Ein Einstieg von GM mit ihrer finanziellen Kraft und Präsenz – vor allem in den USA – sieht wie eine gute Sache für die Formel 1 aus. Und auch wenn Cadillac jetzt nicht unbedingt der Hersteller ist, bei dem man gleich an Speed und Luxus denkt, möchte GM diese Wahrnehmung ändern.
Haben die anderen Teams noch Argumente?
“Während wir Cadillac zu einer globalen Marke ausbauen, an Orten, an denen wir entweder schon lange nicht mehr waren oder noch nie waren, bietet die Formel 1 die Möglichkeit, Cadillac und die Marke zu präsentieren, während sie wächst”, sagt Reuss. Schließlich ist die Formel 1 vielleicht das beste Marketinginstrument, das es für Automobilhersteller gibt.
Für Andretti und Cadillac gibt es aber immer noch einige Hürden. Die größte ist die Unterstützung der Formel 1 und der zehn Teams.

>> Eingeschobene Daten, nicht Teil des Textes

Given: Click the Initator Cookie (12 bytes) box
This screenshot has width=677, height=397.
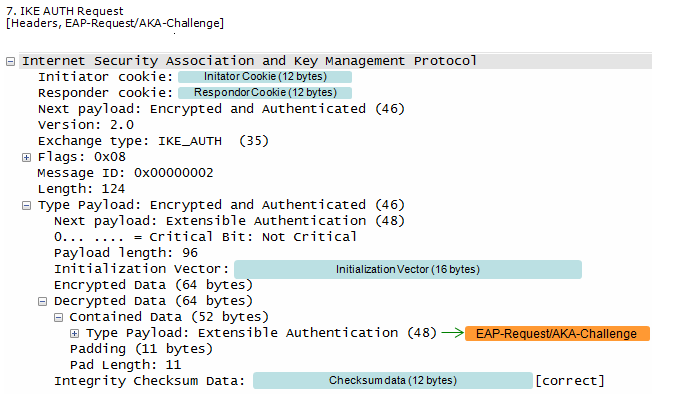Looking at the screenshot, I should (265, 77).
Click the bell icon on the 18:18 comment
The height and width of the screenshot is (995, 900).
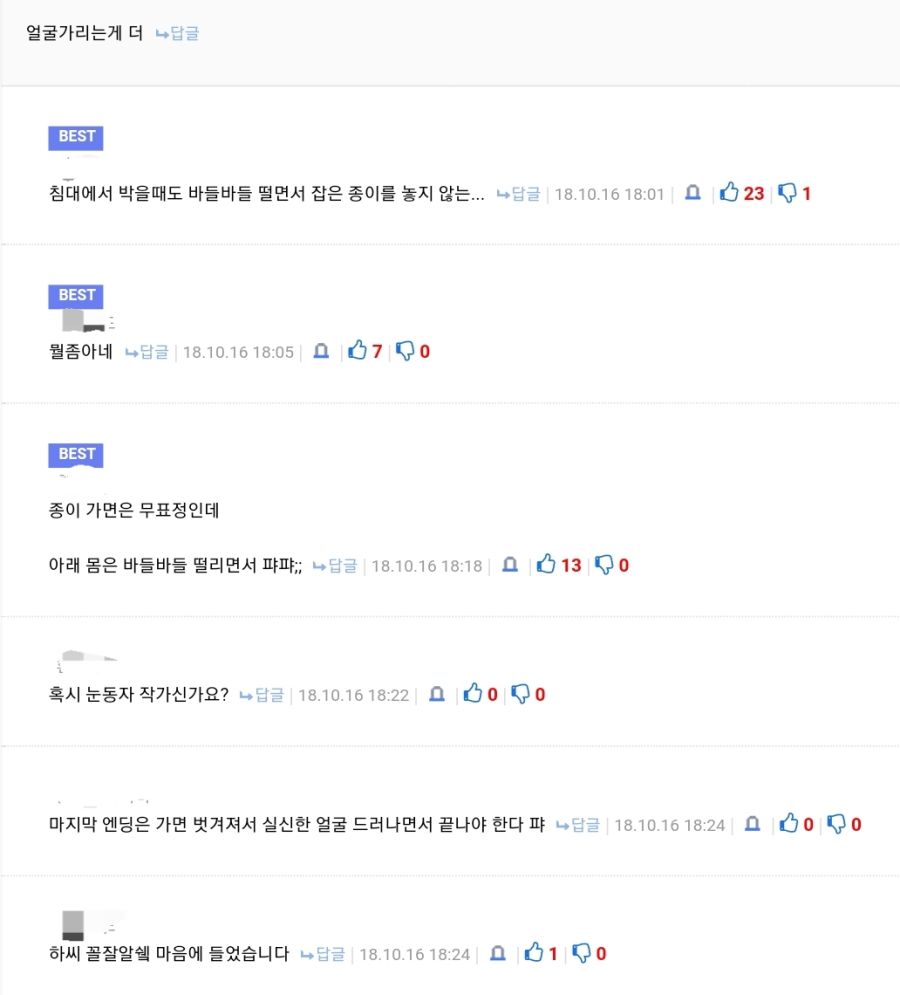point(509,565)
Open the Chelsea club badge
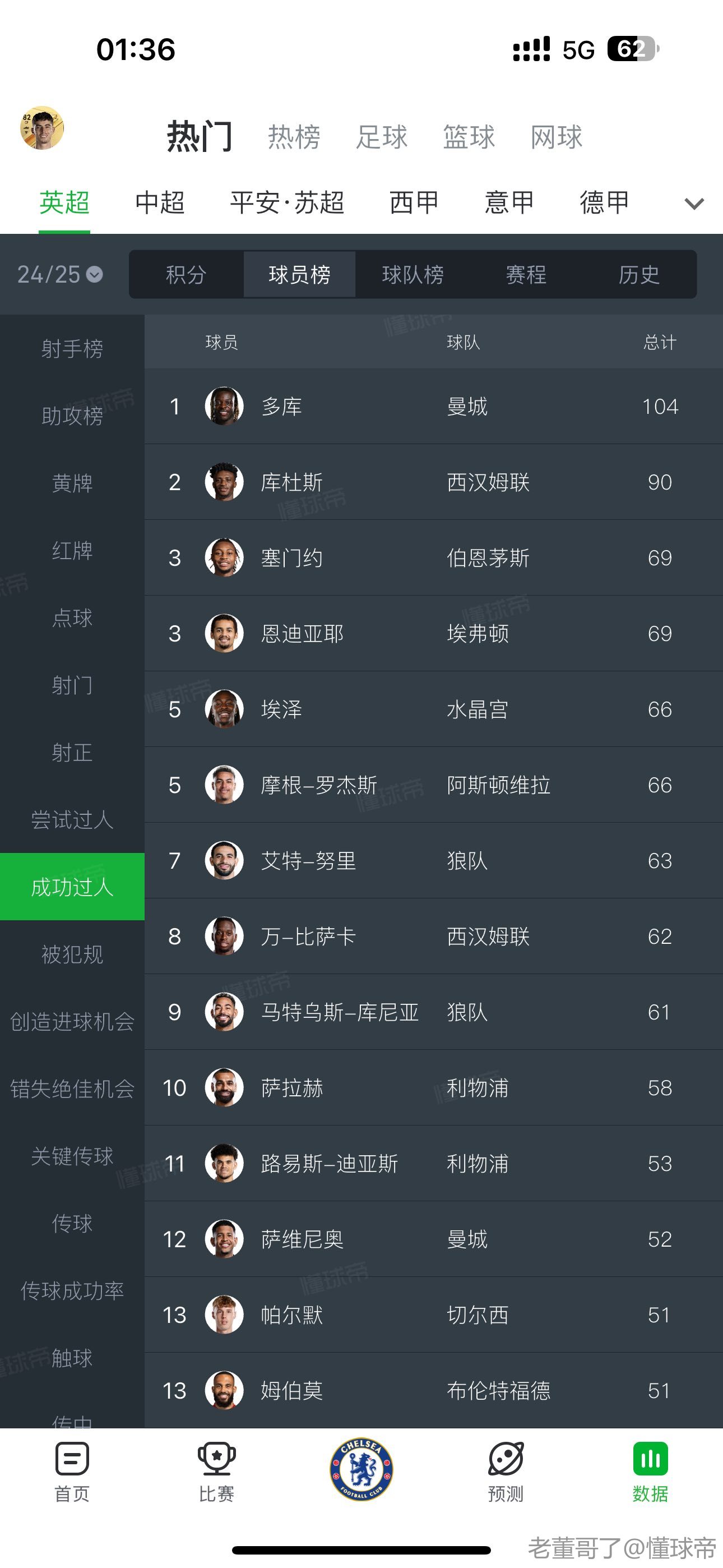This screenshot has height=1568, width=723. click(x=361, y=1469)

Trotz allen Enthusiasmus von Bin Sulayem ist es keine Entscheidung, die die FIA alleine trifft.
Wir wissen, dass McLaren und Alpine die Pläne von Andretti unterstützen, weil sie glauben, dass ein weiteres Team die Einnahmen der Formel 1 genügend steigert, um den finanziellen Verlust von zehn Prozent für jedes Team auszugleichen.
Jetzt, da GM an Bord ist, haben es die anderen acht Teams vielleicht schwerer, ihre Bedenken vorzubringen. Aber ihre Unterstützung ist nach wie vor unerlässlich, um dieses Projekt zu verwirklichen.